─── Source document

Theorem 13.9. If \(L(\theta, \hat{\theta}) = (\theta - \hat{\theta})^2\) then the Bayes estimator is

\[\hat{\theta}(x) = \int \theta f(\theta | x) d\theta = \mathbb{E}(\theta | X = x)\]

If \(L(\theta, \hat{\theta}) = |\theta - \hat{\theta}|\) then the Bayes estimator is the median of the posterior \(f(\theta | x)\). If \(L(\theta, \hat{\theta})\) is zero-one loss, then the Bayes estimator is the mode of the posterior \(f(\theta | x)\).

──────

§ Parts of the exercise
[a] According to the theorem on Bayes estimators, what is the Bayes estimator under zero-one loss?
[b] Retype the Bayes estimator theorem from "Theorem 13.9. If" to "mode of the posterior \(f(\theta | x)\).".

─── Supplied material

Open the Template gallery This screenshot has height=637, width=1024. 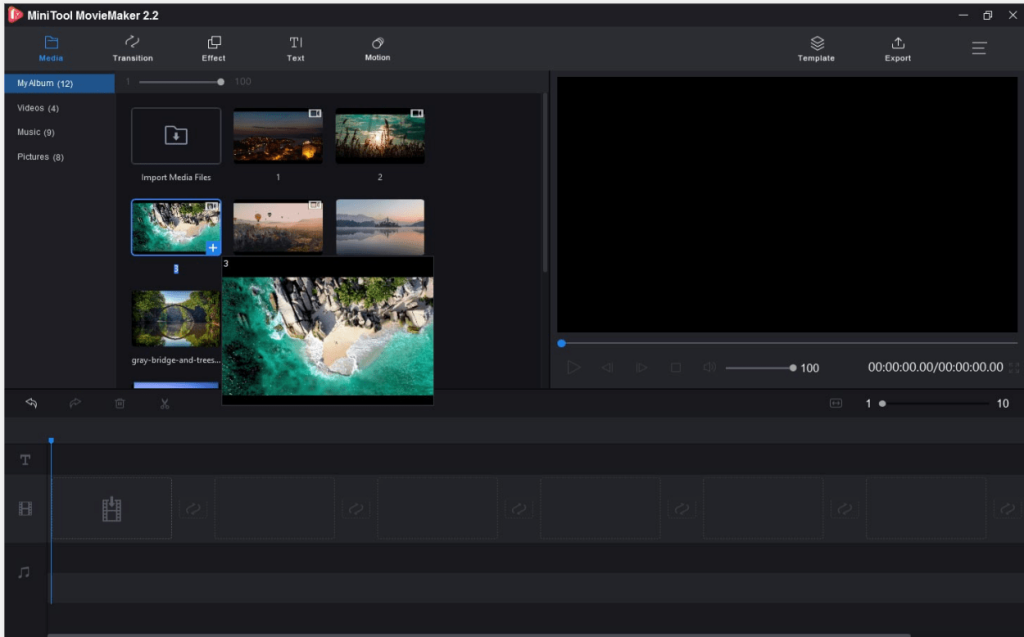(816, 48)
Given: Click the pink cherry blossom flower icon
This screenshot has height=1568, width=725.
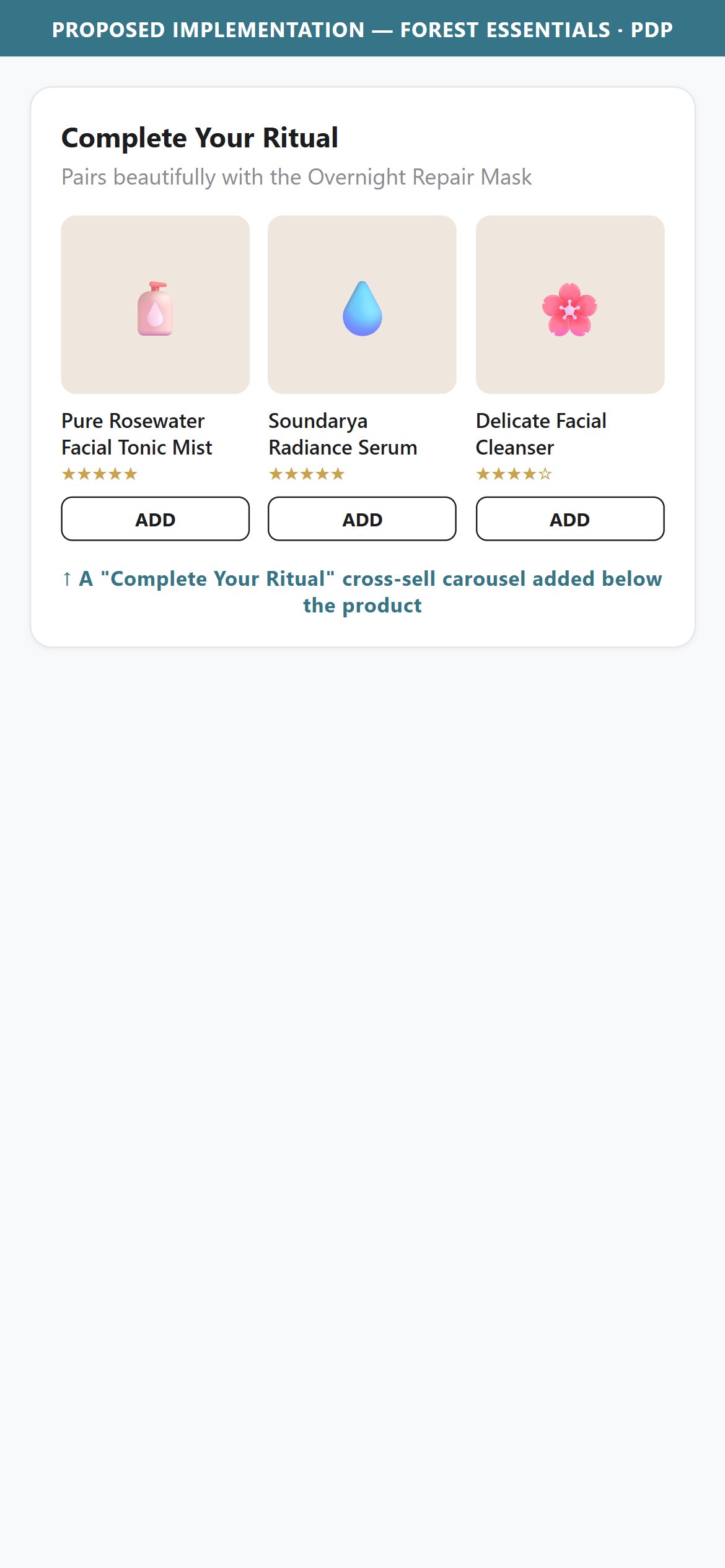Looking at the screenshot, I should pos(569,309).
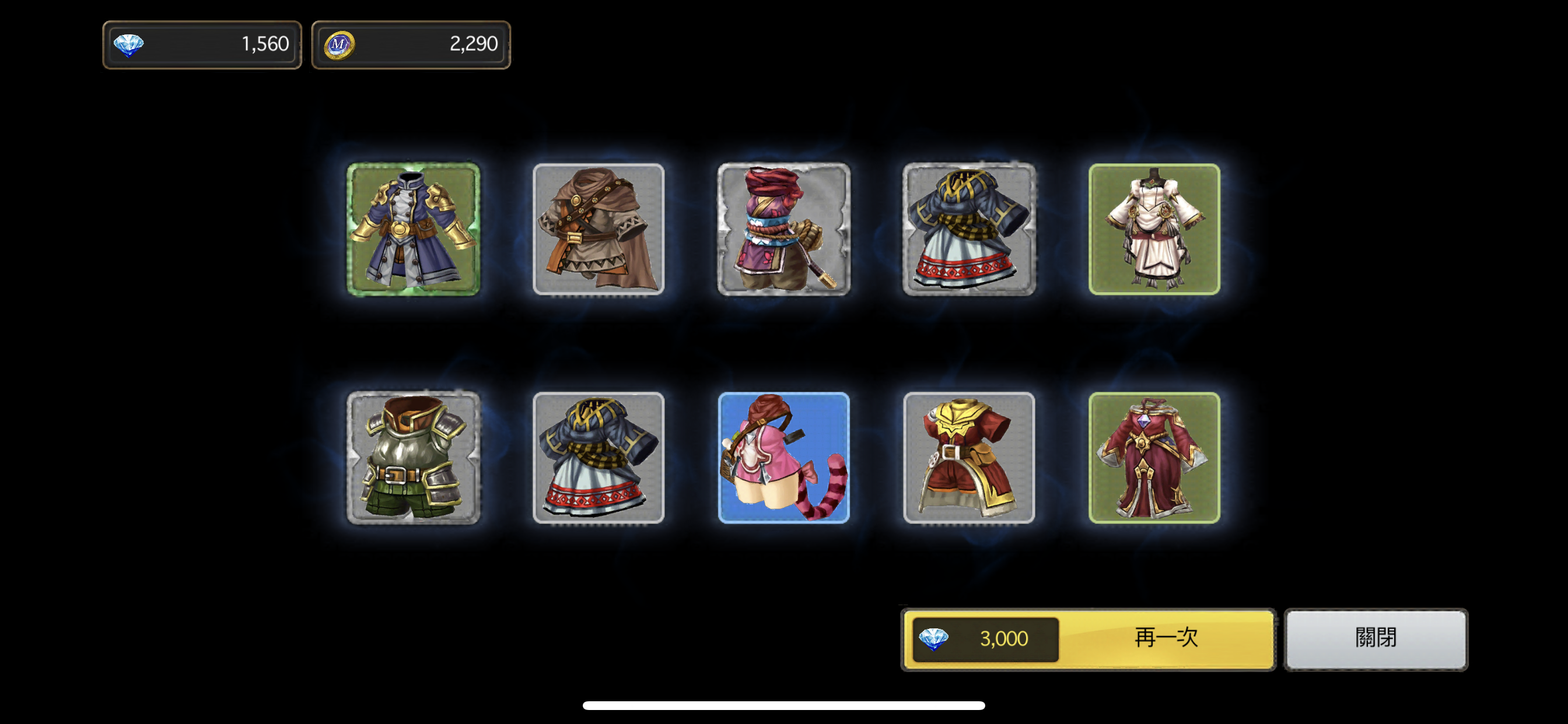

──────

§ The answers
[a] The mode of the posterior f(θ | x).

[b]
Theorem 13.9. If \(L(\theta, \hat{\theta}) = (\theta - \hat{\theta})^2\) then the Bayes estimator is

\[\hat{\theta}(x) = \int \theta f(\theta | x) d\theta = \mathbb{E}(\theta | X = x)\]

If \(L(\theta, \hat{\theta}) = |\theta - \hat{\theta}|\) then the Bayes estimator is the median of the posterior \(f(\theta | x)\). If \(L(\theta, \hat{\theta})\) is zero-one loss, then the Bayes estimator is the mode of the posterior \(f(\theta | x)\).